WHAT THE TASK ASKS ->
Retype, without pictures, the line holding "The image size" and each line below it through the final line.
======== RECORDS FOR THE EXERCISE
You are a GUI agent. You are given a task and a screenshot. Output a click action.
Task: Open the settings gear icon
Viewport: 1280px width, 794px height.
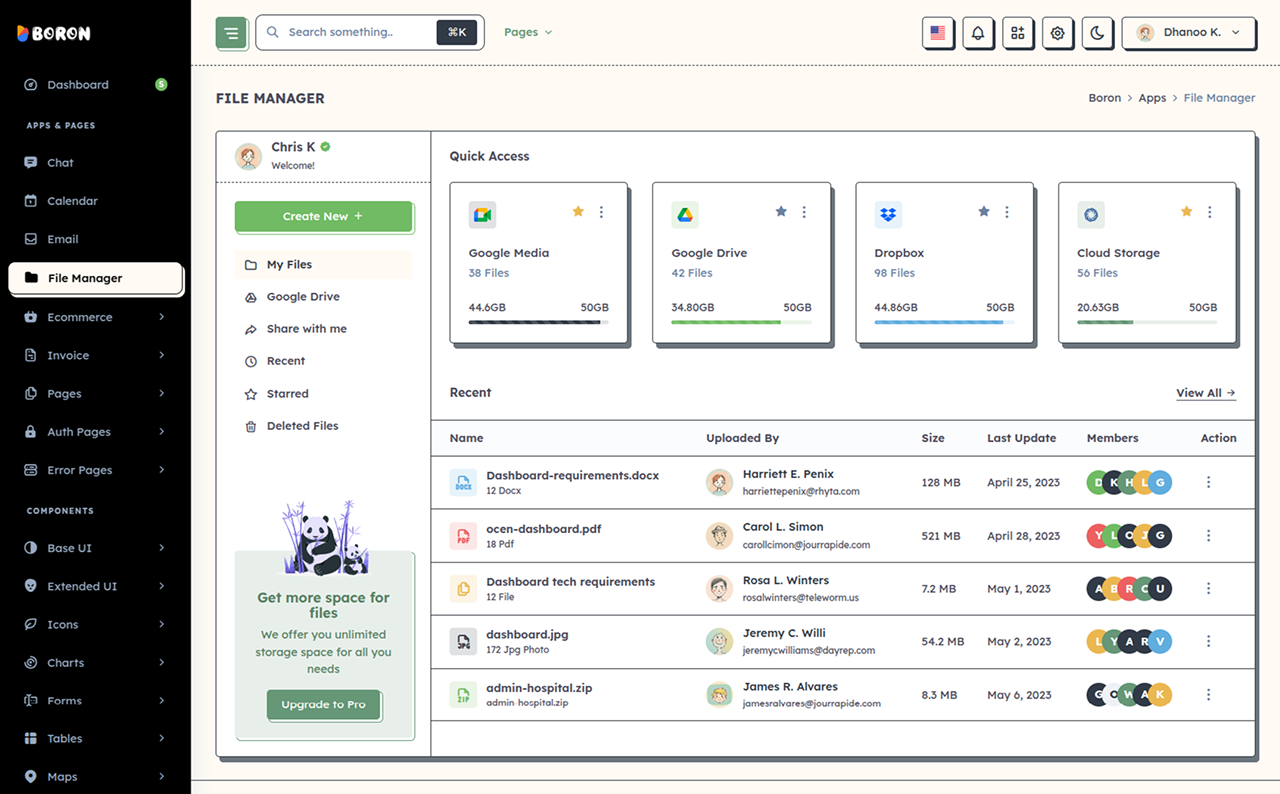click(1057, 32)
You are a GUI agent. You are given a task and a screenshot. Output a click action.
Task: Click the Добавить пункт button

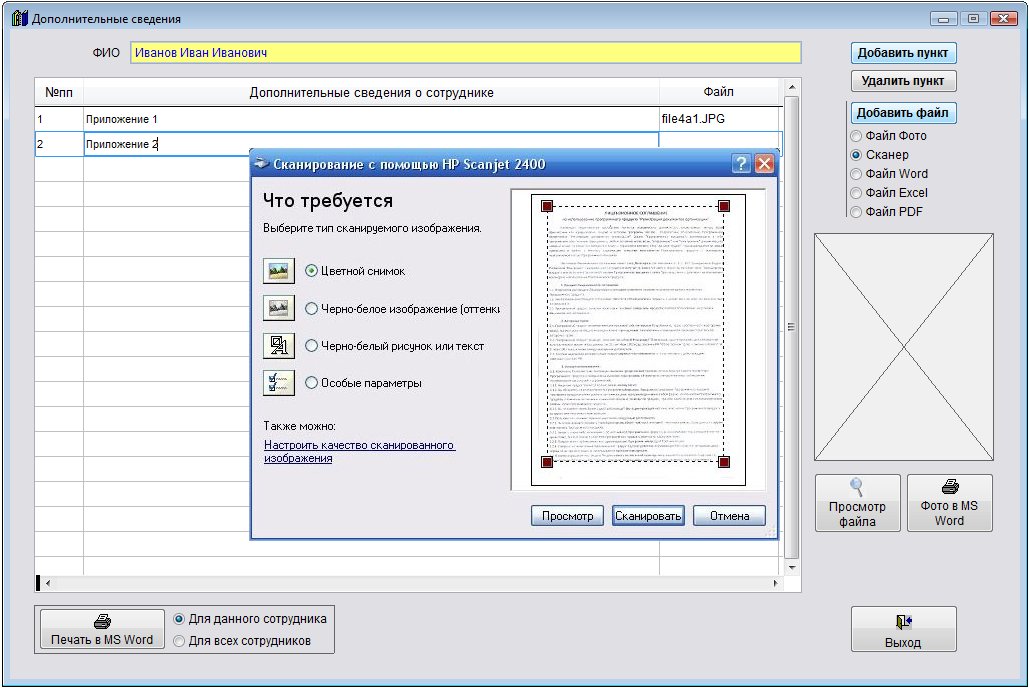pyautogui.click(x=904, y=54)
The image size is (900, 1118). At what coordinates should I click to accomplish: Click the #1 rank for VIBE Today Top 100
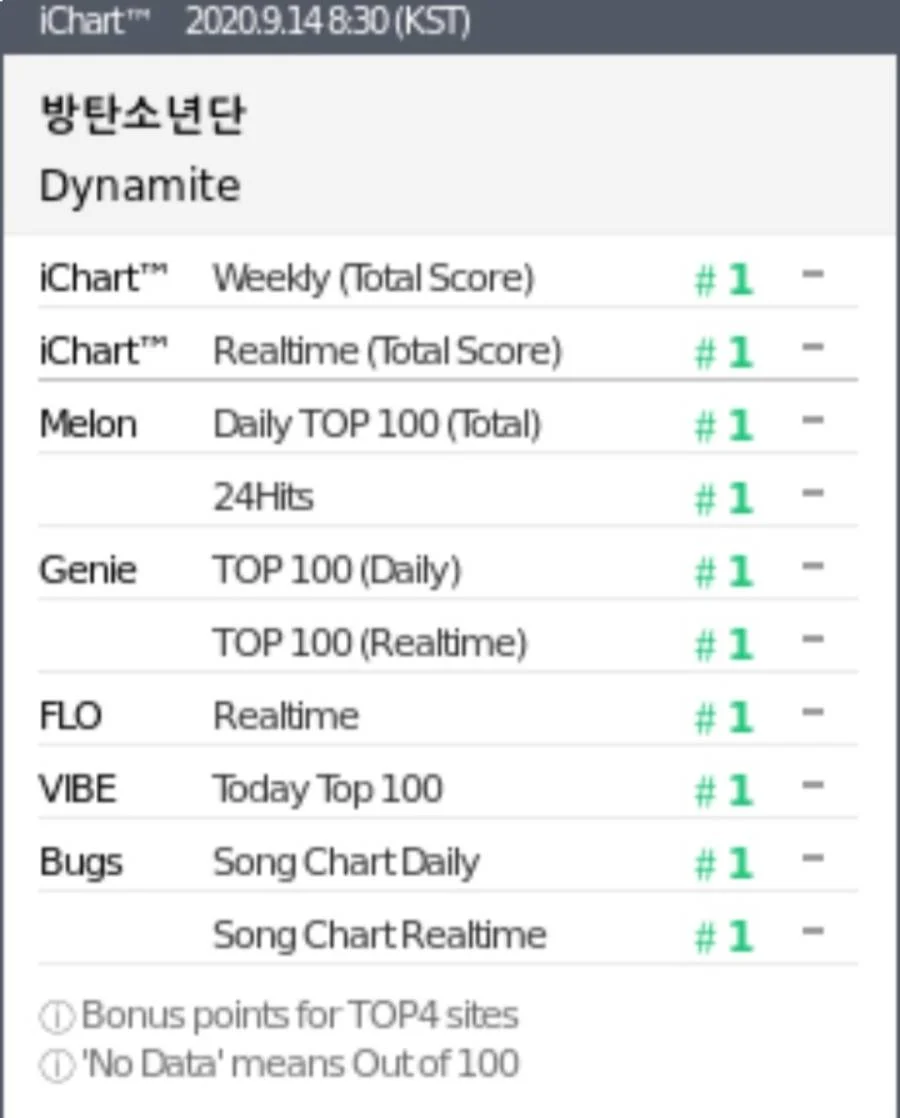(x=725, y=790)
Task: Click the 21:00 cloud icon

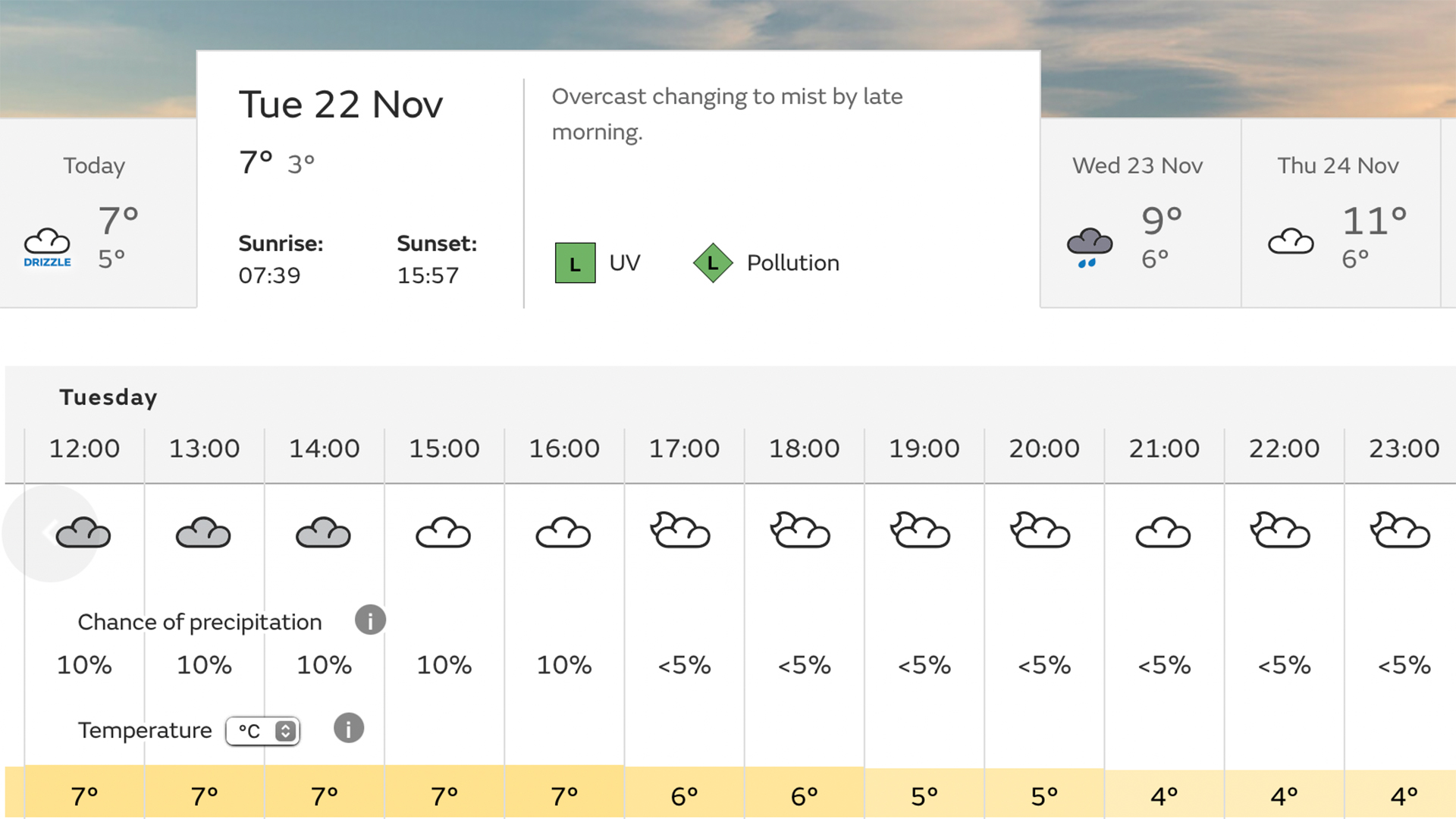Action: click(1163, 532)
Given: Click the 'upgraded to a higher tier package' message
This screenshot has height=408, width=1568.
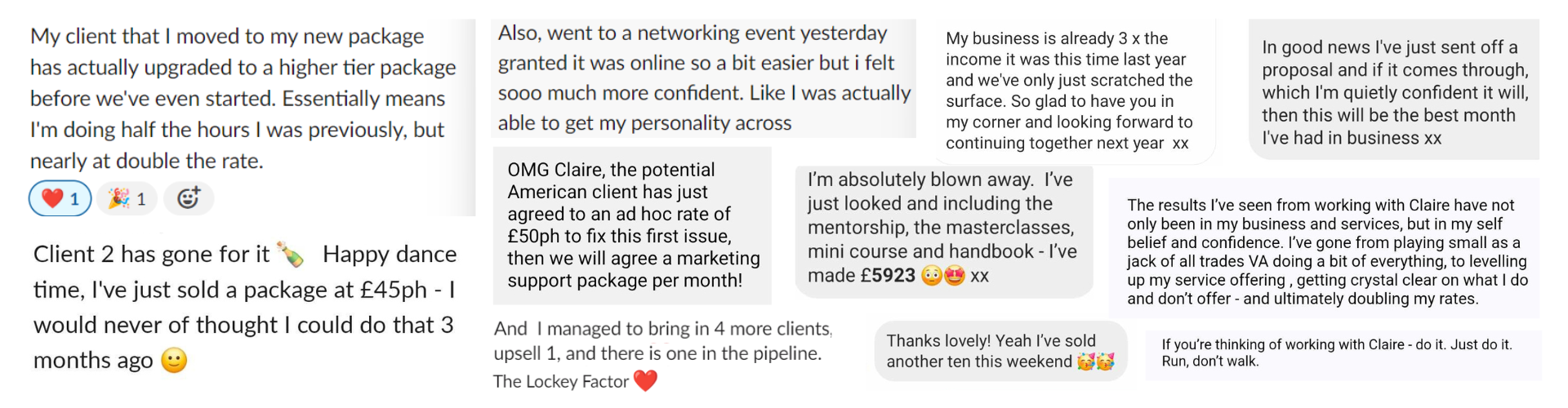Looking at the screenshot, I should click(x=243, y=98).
================
OUTPUT OF THE TASK ->
The image size is (900, 1118). At what coordinates should I click to accomplish: Click the #1 rank for VIBE Today Top 100
(x=725, y=790)
Task: Click the 21:00 cloud icon

Action: click(1163, 532)
Given: Click the 'upgraded to a higher tier package' message
This screenshot has height=408, width=1568.
Looking at the screenshot, I should click(x=243, y=98).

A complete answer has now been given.